O entendimento humano, principalmente o científico, vai mudando com o passar do tempo e com avanço das tecnologias que possibilitam que mais e novas coisas sejam descobertas. Por exemplo, desde os anos 1950 era acreditado que a história genética do Japão era bem simples. Contudo, um novo estudo do genoma japonês veio trazer uma nova camada para a história.
O que se pensava era que por volta do ano 300 a.C. os povos nativos Jomon teriam se misturado com os imigrantes Yayoi, vindos da Península Coreana. No entanto, de acordo com o estudo, a mistura genética no país é mais complicada do que parece. Isso porque existe a presença de um terceiro grupo misterioso que se misturava antes de ter chegado no arquipélago japonês.

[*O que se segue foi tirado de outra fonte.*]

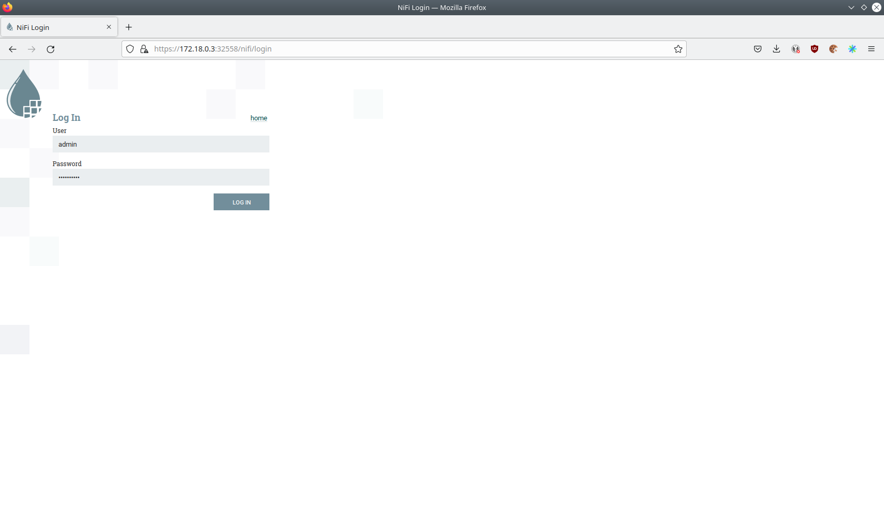Close the NiFi Login tab
This screenshot has height=532, width=884.
pos(109,27)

Então, o revelado pelo estudo é que a população atual do Japão, na realidade, é o resultado de um “amontoado genético” triplo: Jomon, Yayoi e um povo do nordeste asiático que se uniu com os Yayoi antes de entrarem no território japonês.

Diário de Pernambuco
Um estudo feito por pesquisadores japoneses e irlandeses em 2021 sugeriu que o DNA dos japoneses atuais tinha três fontes distintas. Eram elas: os Jomon, conhecidos pela vida de caçadores-coletores; os Yayoi, que trouxeram a agricultura; e um povo misterioso do nordeste da Ásia. Isso era diferente do que se acreditava anteriormente sobre o genoma japonês, que só teria a mistura entre Jomon e Yayoi.
Embora existisse essa visão, existiam muitas dúvidas a respeito de como essas três populações se encontraram e fizeram essa troca de genes. Na visão dos cientistas, conseguir entender essas interações é parecido com tentar resolver um quebra-cabeça genético.

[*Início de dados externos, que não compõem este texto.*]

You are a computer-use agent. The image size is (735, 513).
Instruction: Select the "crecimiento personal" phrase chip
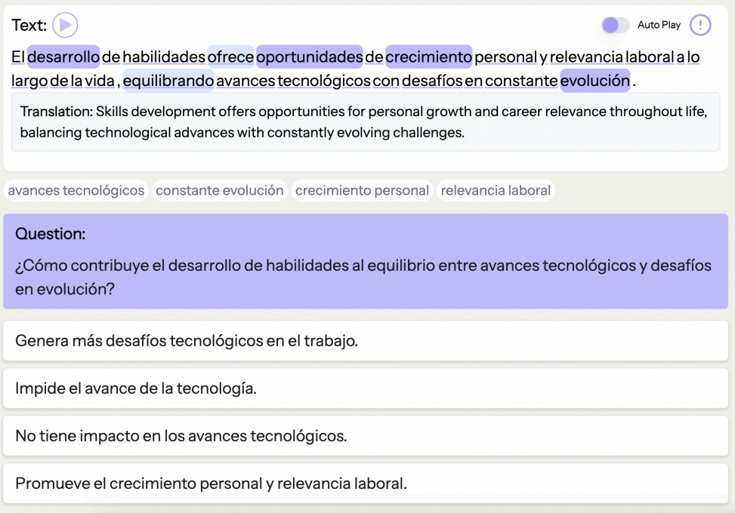(x=362, y=191)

“As origens demográficas e o impacto das mudanças agrícolas ainda são, em grande parte, desconhecidos”, explicou o estudo.
Outro ponto é que a história vai muito além de somente o genoma japonês, ela também envolve tradições agrícolas e disseminação de línguas que pode ter sido espalhado com o cultivo de arroz que os Yayoi trouxeram.
Por conta disso que a dúvida sempre foi se essa expansão cultural vinha acompanhada de uma troca genética grande. Com o novo estudo existem pistas mais claras a respeito disso. O feito pela Universidade de Tóquio foi colocar mais peças nesse quebra-cabeça fazendo a análise do DNA de 3.200 japoneses de várias regiões.
Como resultado, eles conseguiram confirmar o conceito de ancestralidade tripla, contudo com mais nuances do que eles esperavam. O genoma japonês atual é um reflexo dessa mistura, que não foi feita em um evento isolado, mas sim em várias fases de maneira entrelaçada. O próximo passo é entender melhor essa mistura.